Over the years, I have been involved with very large enterprise digital engagements and more and more IT professionals have been embracing agile methods to make accelerated progress, in shorter amounts of time, to maximize diminishing resources.

It seems as if the term “agile” is permeating more and more content. Usually the term implies “fast” and “simple” without further definition. Many companies think they are agile, when in reality the term becomes a euphemism for repackaging the waterfall status-quo.

Agile has an admirable goal: to break down complex systems to more digestible parts and maximize communications and outputs with a limited set of people. This increases accountability and closes broken communication loops. However, agile methods are driven by IT (developers) and user experience / design resources are unevenly integrated or design is considered outside agile activities.

Design by its very nature is an iterative process and most designers will state that revisions are part and parcel of refining a design concept. I do not think this is only unique to design, as a number of disciplines learn by both trial-and-error as well as learning more about a concept and through that learning, refine and strengthen a desired result.

What is Agile?
The Agile Alliance developed the Agile Manifesto:
• Individuals and interactions over processes and tools
• Working software over comprehensive documentation
• Customer collaboration over contract negotiation
• Responding to change over following a plan

While design is a series of conversations over time, the rigor of agile is a series of daily rituals: of check-ins and check-outs; of tasks and milestones; and clarity of who will do what – when.
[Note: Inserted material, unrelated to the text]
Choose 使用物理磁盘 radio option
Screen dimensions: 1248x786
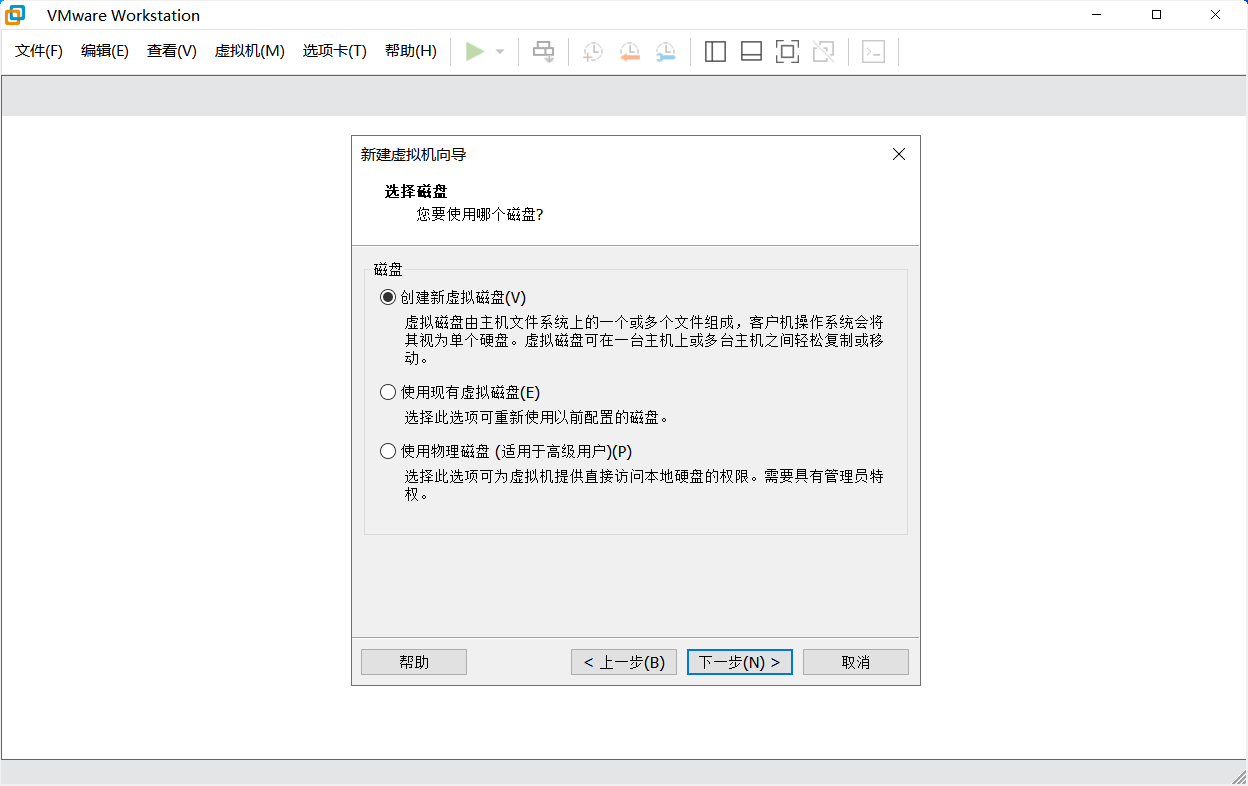pos(388,451)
Core to agile culture:

• the daily 15 minute SCRUM meetings that are
• set within 30 day sprints

SCRUM derives from the sport of rugby, where a scrum is the mechanism for getting the ball moving after it has gone out of play. As one can imagine when developing software systems it can be very easy to deviate and stall a project if there is not constant communication between teams. The facilitator is called the scrum master who continually defines what is “done” and “not done.”
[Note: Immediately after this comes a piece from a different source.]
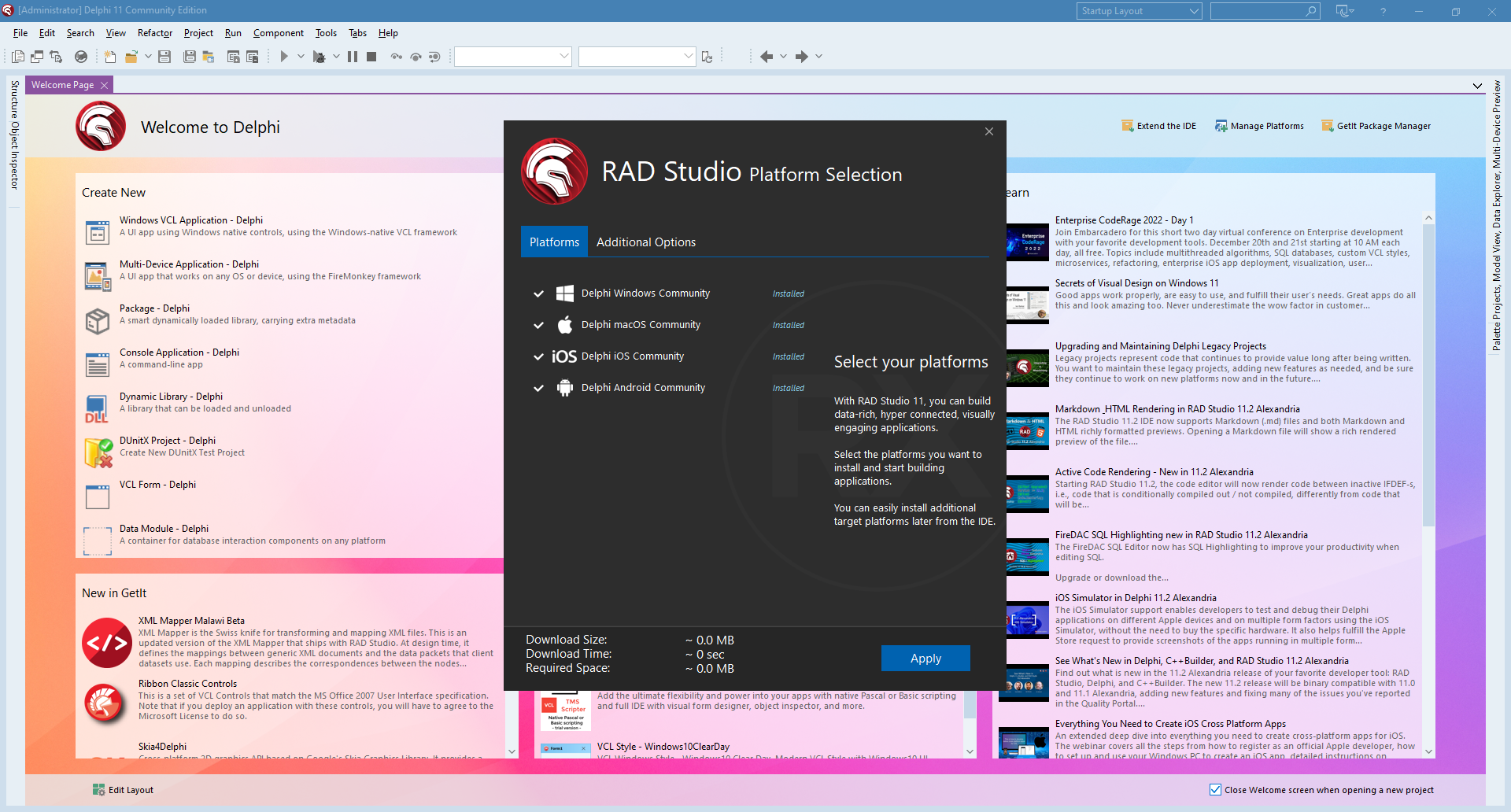Click the Back navigation arrow icon
Image resolution: width=1511 pixels, height=812 pixels.
[x=766, y=57]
The failure to have and adhere to a definition of “done” destroys transparency, and with it the trust between the stake holders and the developers. Scrum teams that are unable to master the concept and use of “done” will not succeed.
Ken Schwaber

The cycle of agile focuses on:

• inputs from stakeholders
• coordination with a product owner
• facilitated by a scrum master
• daily 15 minute SCRUM updates
• scrum master tracks daily activities in relation to a sprint through a “burndown” chart
• anything that is not completed goes into a sprint product backlog that has task breakouts and who is responsible
• at the end of the sprint there is a team retrospective

Anything not completed in a sprint, is either rolled into the next sprint, or a new sprint is added at the end to focus on any tasks that have not been completed to deliver a fully functional digital system.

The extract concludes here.